More on Discrimination
July 26, 2009
Sara Rogers writes:
In your article Why We Must Discriminate, you said:
“Women provide an unseen defense against moral enervation. They cannot provide this defense when they are preoccupied with money and highly consuming work. I think that’s the big difference between some of my critics and me. This invisible task, which can never be fully put into words, is something I think they do not acknowledge or respect.”
I think this is one of your most important observations. An understanding of the essential life and death issues – abortion, homosexuality, marriage, feminism, loss of masculinity, euthanasia, sex, marriage etc. all depend upon and will never be resolved, in a culture that denies the importance of the ‘invisible’.

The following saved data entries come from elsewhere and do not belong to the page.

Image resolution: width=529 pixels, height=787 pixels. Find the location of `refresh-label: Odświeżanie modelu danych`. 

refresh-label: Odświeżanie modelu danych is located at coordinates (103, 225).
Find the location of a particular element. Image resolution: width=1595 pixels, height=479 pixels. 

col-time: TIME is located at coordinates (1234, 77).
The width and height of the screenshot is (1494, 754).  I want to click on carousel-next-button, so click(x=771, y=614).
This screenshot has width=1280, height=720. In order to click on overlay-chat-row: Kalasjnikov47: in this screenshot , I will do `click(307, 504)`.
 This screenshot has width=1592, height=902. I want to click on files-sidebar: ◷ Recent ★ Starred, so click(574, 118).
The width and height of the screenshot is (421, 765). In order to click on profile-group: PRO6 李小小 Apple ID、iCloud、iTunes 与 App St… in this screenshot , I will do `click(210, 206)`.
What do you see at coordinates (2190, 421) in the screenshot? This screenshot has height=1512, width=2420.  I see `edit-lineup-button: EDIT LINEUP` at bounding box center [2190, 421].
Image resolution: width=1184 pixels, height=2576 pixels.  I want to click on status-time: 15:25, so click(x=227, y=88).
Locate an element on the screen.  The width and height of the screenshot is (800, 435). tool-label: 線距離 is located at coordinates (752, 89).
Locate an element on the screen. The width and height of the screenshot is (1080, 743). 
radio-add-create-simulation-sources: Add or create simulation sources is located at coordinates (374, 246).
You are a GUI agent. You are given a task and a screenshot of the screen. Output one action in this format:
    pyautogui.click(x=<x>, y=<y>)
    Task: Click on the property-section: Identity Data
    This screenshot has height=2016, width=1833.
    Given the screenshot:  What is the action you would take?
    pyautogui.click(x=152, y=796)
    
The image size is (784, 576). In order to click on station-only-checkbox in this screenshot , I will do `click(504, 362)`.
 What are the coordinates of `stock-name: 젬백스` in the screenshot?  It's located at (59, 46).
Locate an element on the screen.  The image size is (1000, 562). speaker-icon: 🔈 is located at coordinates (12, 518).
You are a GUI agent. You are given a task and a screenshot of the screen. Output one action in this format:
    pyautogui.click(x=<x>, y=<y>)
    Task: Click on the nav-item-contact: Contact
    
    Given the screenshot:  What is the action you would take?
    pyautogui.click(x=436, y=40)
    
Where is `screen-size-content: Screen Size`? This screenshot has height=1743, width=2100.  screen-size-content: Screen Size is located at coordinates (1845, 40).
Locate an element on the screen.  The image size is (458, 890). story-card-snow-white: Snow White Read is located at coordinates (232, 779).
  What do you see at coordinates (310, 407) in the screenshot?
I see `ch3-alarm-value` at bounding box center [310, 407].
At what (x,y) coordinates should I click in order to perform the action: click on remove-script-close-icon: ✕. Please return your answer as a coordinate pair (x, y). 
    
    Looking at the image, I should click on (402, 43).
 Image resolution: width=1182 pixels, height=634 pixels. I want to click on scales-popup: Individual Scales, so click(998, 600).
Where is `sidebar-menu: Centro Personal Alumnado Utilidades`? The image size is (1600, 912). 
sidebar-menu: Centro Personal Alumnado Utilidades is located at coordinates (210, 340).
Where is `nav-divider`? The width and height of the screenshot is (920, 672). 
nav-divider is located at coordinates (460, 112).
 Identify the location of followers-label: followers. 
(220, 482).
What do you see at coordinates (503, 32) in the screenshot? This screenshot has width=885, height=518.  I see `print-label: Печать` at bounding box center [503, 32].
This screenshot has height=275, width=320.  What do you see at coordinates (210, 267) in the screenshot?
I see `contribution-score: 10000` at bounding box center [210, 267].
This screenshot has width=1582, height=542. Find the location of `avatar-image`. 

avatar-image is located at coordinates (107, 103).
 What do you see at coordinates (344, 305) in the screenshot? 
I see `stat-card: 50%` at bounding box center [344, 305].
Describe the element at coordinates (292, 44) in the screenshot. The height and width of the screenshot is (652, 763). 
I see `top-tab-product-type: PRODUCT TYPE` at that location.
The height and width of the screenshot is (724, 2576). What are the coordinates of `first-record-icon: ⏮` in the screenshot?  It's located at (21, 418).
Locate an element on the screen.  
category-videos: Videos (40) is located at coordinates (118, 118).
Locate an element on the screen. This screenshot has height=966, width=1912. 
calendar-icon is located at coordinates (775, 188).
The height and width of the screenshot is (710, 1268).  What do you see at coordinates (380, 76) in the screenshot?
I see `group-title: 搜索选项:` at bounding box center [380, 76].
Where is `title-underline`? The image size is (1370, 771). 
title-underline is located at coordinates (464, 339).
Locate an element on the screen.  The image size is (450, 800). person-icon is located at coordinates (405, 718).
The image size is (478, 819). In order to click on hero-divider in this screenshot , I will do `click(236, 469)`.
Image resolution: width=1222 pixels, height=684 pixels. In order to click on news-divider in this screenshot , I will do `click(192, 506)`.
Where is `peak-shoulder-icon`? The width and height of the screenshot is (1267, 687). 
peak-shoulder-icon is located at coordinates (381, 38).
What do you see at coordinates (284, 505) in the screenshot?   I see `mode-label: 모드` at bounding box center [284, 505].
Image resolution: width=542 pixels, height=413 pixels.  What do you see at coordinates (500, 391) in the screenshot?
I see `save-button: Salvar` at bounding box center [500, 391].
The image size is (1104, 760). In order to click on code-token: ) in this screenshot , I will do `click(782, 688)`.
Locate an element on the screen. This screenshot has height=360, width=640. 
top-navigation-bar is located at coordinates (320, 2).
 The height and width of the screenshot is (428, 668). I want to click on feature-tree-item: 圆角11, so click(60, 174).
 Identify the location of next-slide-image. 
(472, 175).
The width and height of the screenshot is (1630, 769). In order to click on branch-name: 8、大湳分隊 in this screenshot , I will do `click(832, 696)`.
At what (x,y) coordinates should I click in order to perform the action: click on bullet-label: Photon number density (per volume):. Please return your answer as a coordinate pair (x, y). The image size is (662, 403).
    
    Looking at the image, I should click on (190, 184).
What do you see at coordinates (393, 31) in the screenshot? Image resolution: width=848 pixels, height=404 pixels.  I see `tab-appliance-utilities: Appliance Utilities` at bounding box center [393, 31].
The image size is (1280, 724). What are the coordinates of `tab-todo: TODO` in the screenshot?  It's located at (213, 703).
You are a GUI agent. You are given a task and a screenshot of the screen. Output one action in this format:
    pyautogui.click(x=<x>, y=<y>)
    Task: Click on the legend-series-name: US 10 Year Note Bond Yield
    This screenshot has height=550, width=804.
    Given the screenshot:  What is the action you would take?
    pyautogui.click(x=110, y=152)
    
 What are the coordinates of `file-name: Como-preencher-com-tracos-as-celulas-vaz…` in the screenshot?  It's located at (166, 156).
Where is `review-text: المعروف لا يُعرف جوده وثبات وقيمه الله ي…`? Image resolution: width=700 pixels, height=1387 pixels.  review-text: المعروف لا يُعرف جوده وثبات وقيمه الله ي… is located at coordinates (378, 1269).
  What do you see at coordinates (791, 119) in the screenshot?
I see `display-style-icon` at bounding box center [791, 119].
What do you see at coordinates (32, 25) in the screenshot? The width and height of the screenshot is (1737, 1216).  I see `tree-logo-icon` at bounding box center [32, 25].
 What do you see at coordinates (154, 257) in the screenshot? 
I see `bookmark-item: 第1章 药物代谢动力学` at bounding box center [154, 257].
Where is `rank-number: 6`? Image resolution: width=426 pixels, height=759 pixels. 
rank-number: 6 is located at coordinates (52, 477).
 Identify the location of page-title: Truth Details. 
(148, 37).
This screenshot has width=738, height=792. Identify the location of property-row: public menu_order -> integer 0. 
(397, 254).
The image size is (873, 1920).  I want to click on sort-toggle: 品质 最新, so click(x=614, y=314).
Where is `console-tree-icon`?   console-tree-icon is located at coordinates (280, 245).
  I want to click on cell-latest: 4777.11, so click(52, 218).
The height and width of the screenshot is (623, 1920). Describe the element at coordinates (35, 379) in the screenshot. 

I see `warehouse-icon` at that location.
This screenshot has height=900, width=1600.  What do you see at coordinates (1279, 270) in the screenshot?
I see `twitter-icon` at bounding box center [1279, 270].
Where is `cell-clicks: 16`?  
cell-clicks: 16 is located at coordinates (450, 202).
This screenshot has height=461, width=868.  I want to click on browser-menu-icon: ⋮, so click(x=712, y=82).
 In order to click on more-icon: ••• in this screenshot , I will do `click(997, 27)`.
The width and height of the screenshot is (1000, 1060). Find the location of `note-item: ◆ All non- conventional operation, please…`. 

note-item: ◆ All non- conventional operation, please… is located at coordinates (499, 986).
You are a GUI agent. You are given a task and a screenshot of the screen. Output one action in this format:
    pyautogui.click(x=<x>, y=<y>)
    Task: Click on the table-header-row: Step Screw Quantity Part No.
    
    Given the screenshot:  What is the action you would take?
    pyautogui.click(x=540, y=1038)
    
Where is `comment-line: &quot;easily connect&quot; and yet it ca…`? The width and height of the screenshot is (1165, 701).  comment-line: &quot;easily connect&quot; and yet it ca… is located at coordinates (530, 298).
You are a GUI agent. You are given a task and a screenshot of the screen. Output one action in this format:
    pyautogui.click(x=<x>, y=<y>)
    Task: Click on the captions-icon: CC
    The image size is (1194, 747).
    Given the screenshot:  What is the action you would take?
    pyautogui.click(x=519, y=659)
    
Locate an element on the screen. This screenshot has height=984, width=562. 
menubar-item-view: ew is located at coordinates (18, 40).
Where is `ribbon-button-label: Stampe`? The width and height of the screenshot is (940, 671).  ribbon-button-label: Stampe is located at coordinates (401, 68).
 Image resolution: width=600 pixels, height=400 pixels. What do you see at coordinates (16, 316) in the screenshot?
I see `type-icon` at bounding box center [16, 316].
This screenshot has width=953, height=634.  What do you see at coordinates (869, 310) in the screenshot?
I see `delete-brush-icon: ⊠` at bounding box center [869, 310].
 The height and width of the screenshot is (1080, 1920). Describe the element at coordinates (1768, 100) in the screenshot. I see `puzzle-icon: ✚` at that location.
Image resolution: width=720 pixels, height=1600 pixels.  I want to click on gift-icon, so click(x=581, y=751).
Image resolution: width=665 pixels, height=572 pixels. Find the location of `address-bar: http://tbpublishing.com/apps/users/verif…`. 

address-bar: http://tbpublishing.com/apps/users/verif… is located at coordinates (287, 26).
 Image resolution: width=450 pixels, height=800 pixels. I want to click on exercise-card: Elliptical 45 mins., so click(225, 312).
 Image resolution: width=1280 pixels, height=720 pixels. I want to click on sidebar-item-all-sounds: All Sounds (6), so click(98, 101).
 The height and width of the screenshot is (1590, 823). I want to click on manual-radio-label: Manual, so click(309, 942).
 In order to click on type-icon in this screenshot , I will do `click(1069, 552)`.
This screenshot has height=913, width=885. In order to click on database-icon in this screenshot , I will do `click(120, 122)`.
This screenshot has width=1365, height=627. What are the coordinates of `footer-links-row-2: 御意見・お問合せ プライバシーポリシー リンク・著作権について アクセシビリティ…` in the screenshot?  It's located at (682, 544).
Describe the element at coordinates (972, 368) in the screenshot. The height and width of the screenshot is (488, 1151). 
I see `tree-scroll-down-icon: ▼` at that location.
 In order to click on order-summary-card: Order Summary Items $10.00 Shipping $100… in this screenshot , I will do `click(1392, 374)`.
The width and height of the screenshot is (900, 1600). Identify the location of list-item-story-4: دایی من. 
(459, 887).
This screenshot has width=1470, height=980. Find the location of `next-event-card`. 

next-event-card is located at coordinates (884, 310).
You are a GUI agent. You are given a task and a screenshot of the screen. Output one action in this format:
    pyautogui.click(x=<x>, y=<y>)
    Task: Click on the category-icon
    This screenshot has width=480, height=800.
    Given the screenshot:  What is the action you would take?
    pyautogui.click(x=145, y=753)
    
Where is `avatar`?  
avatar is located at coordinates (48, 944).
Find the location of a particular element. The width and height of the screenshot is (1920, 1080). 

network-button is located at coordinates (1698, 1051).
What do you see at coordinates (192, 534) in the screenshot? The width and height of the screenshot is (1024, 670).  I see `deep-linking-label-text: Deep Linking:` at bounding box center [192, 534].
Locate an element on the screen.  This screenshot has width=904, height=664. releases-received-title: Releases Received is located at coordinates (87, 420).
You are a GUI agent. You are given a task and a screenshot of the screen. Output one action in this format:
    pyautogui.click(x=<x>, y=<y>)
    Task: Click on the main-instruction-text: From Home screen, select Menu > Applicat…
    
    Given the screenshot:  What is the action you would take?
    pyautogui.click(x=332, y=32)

In my experience it is the recognition of the invisible world and invisible forces that separates non-Liberal Traditionalist and Left/Liberal worldview. The many discussions I have had with Liberal friends and acquaintances, usually reach a dead end when I try to explain what I mean by this.
It is as if they simply do not perceive anything outside of observable world. They may acknowledge psychological or even aesthetic values as ‘invisible’, but they do not see how these things have their origins in a transcendent truth. Nor do they acknowledge certain invisible energetic truths – such as that men and women encapsulate different polarities, which interact creatively and in a way that simply doesn’t happen between people of the same sex. I believe one of the reasons that the Liberal agenda has been so successful is because fewer and fewer people intuit these things, certainly fewer and fewer have the chance to develop them via a healthy family life.
In regard to Karen’s observations, I think part of the lack of agreement between you two is to do with the fact that she has the UK model in mind. In the UK, it is true that there are many upper middle class working women, who still operate within the ghost of the British class structure. I would guess that this structure is similar to the Asian model in so far as both societies have stronger class traditions than the American model – (although the positive aspects of the British class system have almost vanished there is still a residual ‘form’ in place amongst the upper middle classes). In the more class-bound societies upper class women have always had the option of being ‘more than’ a ‘housewife’. In contemporary terms while may of these uber-women are able to have high flying careers, they have never quite forgotten about or abandoned the privileges that come from being properly married, or their duty to provide their children with a ‘proper’ upbringing. The American situation is quite different. Americans are much more deracinated and usually have not retained even a residual memory of ‘what makes a good, haute bourgeois life. Of course you are right – these women are in a completely different economic, social and psychological situation than the great majority and their lives should not serve as role models for everyone else.
Also, there will always be individuals who are not suited to marriage and family life. Women in this position should be free to pursue whatever they want to do. But, the truth is (in my view at least) that most women would indeed be happier to be ‘just’ homemakers and being ‘just’ a homemaker should return to being the central honoured option for the sake of the overall good of society. The point is that you can’t have it all there is a choice to be made, and whatever the choice, there will be both rewards and sacrifices.
Laura writes:
Thank you for your excellent points. There is such a chasm between those of us who acknowledge this invisible role mentioned at the opening of your remarks and those who do not. You say that it seems fewer and fewer people “intuit” these things. That’s an interesting observation. Women’s intuition is a fragile thing, susceptible to being killed off altogether. Women’s minds are de-feminized by modern higher education and career preparation. I think the years of late adolescence and early adulthood are decisive. I’ve often referred to the “schizophrenia” of modern women and I think that’s what it is: a war between the rational and intuitive faculties. “Taken from a natural sphere in which they are superior, [women] are set to wandering between two worlds,” Richard Weaver said.
Women are not all intuition and I’m not saying they shouldn’t receive higher education. But, they can’t be as rushed or as driven without risking their inner world and its ability to radiate common sense and higher intuition, to respond to subtle realities. The minds of women need to retain this pliancy, a softness or elasticity that isn’t in the minds of men. This elasticity makes it possible to care for children as they develop and to care for men, but also to react to moral events, to observe what the rushing world misses, to pursue the ideal without fully understanding what it is. Both men and women have what Socrates referred to as an inner daemon, a voice that counsels and checks, that follows the unwritten Tao, but men often lack the luxury of indulging it because the world calls on their rationalism. The minds of men and women truly are complementary.
As I’ve mentioned before, there is a beautiful scene in Anna Karenina. Levin and Kitty have just gotten married and he notices that she is not doing much of anything. It bothers him because he is filled with activity and plans. Then he has a moment of insight. He realizes she is busy. She is preparing herself mentally, summoning inner faculties. It’s a form of invisible gestation. As Walt Whitman said, maternity is “an emblematical attribute,” the outward manifestation of something highly abstract.